===== SOURCE DATA =====
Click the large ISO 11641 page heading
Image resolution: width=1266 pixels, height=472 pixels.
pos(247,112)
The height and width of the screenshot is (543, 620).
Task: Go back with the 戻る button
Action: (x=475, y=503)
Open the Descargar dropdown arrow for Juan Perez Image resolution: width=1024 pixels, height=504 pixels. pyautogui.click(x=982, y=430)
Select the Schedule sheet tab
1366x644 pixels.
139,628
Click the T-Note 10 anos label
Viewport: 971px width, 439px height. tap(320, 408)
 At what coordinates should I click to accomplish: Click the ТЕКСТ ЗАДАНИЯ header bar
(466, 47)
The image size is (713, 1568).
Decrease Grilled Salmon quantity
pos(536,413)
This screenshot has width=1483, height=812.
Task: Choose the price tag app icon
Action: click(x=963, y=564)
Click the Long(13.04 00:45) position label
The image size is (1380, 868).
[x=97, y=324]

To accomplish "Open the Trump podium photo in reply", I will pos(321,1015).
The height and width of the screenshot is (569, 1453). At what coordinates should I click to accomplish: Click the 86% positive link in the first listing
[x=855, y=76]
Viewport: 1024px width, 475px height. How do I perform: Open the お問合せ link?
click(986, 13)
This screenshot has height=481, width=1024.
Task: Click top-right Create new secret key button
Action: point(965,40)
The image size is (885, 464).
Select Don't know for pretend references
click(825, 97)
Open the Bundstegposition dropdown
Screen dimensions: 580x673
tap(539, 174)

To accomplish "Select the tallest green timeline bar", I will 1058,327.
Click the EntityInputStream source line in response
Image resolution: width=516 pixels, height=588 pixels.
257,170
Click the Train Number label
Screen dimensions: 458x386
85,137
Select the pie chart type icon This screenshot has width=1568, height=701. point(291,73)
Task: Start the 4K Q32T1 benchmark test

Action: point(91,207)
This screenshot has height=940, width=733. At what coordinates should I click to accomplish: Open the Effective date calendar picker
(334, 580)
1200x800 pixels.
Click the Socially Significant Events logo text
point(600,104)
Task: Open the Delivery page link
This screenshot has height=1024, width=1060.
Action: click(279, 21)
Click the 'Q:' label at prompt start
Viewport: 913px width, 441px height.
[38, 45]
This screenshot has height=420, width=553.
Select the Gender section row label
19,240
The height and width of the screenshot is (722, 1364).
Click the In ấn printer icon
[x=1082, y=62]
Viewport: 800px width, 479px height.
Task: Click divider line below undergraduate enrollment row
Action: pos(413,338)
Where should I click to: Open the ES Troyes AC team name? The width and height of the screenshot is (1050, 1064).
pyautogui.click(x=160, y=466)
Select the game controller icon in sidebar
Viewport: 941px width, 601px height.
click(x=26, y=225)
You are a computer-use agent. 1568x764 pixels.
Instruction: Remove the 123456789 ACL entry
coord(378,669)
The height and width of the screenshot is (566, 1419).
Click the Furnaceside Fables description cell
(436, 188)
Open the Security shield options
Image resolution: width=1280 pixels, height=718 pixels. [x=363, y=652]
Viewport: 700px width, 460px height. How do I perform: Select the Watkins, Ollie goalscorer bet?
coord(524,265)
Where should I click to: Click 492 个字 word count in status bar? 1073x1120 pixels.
=====
What is wanted is the line containing "This screenshot has height=1024, width=1060." and every line after it through the last line of the entries, printed exactly.

SOLUTION TO THE EXERCISE.
This screenshot has height=1024, width=1060.
Action: click(279, 21)
Click the 'Q:' label at prompt start
Viewport: 913px width, 441px height.
[38, 45]
This screenshot has height=420, width=553.
Select the Gender section row label
19,240
The height and width of the screenshot is (722, 1364).
Click the In ấn printer icon
[x=1082, y=62]
Viewport: 800px width, 479px height.
Task: Click divider line below undergraduate enrollment row
Action: pos(413,338)
Where should I click to: Open the ES Troyes AC team name? The width and height of the screenshot is (1050, 1064).
pyautogui.click(x=160, y=466)
Select the game controller icon in sidebar
Viewport: 941px width, 601px height.
click(x=26, y=225)
You are a computer-use agent. 1568x764 pixels.
Instruction: Remove the 123456789 ACL entry
coord(378,669)
The height and width of the screenshot is (566, 1419).
Click the Furnaceside Fables description cell
(436, 188)
Open the Security shield options
Image resolution: width=1280 pixels, height=718 pixels. [x=363, y=652]
Viewport: 700px width, 460px height. How do I perform: Select the Watkins, Ollie goalscorer bet?
coord(524,265)
Where should I click to: Click 492 个字 word count in status bar? 1073x1120 pixels.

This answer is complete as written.